The regulatory guidance provides some clarity. The Pensions Regulator (TPR) says that in quality schemes, both the number and risk level of choices should meet the needs of the membership.
As with many advisory matters, having a good understanding of both your clients’ workers and what’s being offered by a scheme will be key to recommending the most appropriate fund ranges.
You may want to consider a number of factors:
- The total range of different risk profiles offered across the options.
- Whether a scheme might be offering a number of funds that, on closer inspection, cluster around the same risk profile.
- Whether different faiths and beliefs are reflected in the fund choices.
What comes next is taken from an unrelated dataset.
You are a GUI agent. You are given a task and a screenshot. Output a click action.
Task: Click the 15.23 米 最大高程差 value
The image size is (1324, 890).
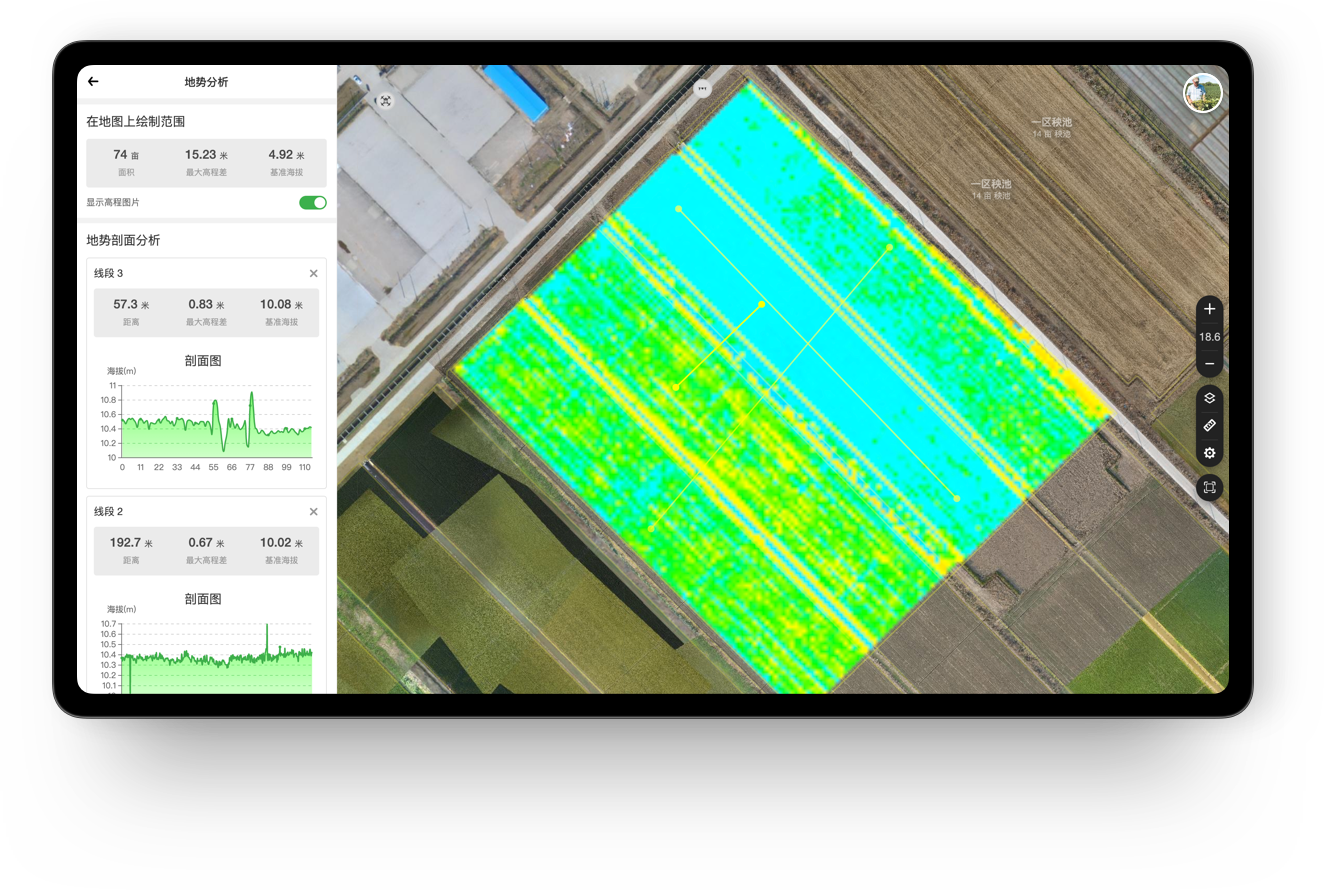(x=206, y=155)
A range that is inclusive and reflects diversity will reduce risk of savers feeling they want to opt out because they don’t feel catered for.
- Whether the fund options available are the legacy of existing schemes or have been tailor-made for auto enrolment savers.
The majority of those responding to the international consultation that informed NEST’s investment strategy recommended keeping our fund choices clear, simple and small in number.
They believed this would be the best way to help members make sensible decisions, and would also be consistent with low charges.
Many suggested that offering different risk-graded funds to the default fund, an ethical fund and a religious-compliant fund, such as a Sharia fund, would be appropriate to savers auto enrolled into the scheme.
These insights, plus strong behavioural evidence from Iyengar and others, led the way for NEST having clearly differentiated and easily understandable fund choices.
It’s our aim to support savers in avoiding naive choices and to support employers implementing auto enrolment by not creating confusion.
Today, in addition to the yearly cohort of target date funds that make up our default strategy, NEST offers five alternatives: NEST Ethical Fund; NEST Sharia Fund; NEST Higher Risk Fund; NEST Lower Growth Fund; NEST Pre-Retirement Fund.
These five choices reflect the diversity of our members’ needs without being overwhelming. Members have access to options that cover a broad risk spectrum that also reflects diversity in terms of faith and beliefs.